In the breed Nova Scotia Duck Tolling Retriever (NSDTR), a slowly progressive hereditary neurological disorder with the name degenerative encephalotphy (DE) can be found. Affected dogs show frequent episodes of pronounced involuntary movements during sleep, cognitive impairment, anxiety, increased sensitivity to sensory stimuli and compulsive behaviors. Furthermore, a degeneration of several brain regions takes place. In later stages of the disease, some dogs also exhibit aggressive behavior, gait abnormalities and urinary and fecal incontinence. The onset of signs has been reported to vary between the age of 2 months and 5 years and severity of signs increases over time.
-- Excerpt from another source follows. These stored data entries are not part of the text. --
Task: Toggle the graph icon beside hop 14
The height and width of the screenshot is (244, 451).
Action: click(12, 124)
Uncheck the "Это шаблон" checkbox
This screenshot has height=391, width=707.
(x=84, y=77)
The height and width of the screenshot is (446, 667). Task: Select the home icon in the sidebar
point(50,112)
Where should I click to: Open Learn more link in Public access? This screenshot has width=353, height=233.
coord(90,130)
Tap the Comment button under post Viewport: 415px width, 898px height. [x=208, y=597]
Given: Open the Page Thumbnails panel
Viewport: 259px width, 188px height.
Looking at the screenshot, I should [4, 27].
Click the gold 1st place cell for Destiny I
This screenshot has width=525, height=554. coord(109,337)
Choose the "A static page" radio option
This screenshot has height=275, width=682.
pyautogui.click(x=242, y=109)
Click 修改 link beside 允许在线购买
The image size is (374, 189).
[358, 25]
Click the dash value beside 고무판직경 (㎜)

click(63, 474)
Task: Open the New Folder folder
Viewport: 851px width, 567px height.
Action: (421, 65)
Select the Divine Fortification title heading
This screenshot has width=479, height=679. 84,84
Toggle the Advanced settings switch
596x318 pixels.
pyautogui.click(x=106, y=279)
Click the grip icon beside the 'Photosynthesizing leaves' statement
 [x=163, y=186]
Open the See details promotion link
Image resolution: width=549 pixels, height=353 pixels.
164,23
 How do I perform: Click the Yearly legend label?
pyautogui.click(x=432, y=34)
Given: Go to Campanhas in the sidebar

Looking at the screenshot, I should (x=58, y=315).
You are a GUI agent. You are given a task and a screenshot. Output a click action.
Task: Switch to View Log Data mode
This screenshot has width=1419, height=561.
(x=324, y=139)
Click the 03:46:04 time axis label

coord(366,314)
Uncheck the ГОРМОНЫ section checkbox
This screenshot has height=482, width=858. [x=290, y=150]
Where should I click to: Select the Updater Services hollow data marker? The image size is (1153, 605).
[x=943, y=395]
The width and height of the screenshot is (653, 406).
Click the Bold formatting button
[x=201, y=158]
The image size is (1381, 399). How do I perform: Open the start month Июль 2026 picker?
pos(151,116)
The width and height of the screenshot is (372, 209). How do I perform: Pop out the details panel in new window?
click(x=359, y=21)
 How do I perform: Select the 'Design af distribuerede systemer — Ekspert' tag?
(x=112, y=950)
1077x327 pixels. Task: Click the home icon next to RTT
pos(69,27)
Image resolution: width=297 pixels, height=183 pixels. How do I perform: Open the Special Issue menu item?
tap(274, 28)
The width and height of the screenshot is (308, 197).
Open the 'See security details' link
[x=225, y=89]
A genetic variant of the RB1CC1 gene has been found to be a risk variant for the degenerative encephalopathy in NSDTRs. The RB1CC1 protein plays a central role in macroautophagy, a process by which damaged intracellular components are wrapped into membrane-bounded organelles (autophagosomes), which then fuse with lysosomes and degrade the contents in order to maintain cellular homeostasis. Consistently, brain neurons of an affected dog were found to contain abnormal lysosomal storage body-like inclusions.

The genetic test allows breeders to identify carriers of the risk variant, so that affected offspring can be avoided through targeted breeding planning. Additionally, the genetic test can be used to confirm the diagnosis in dogs with the corresponding symptoms.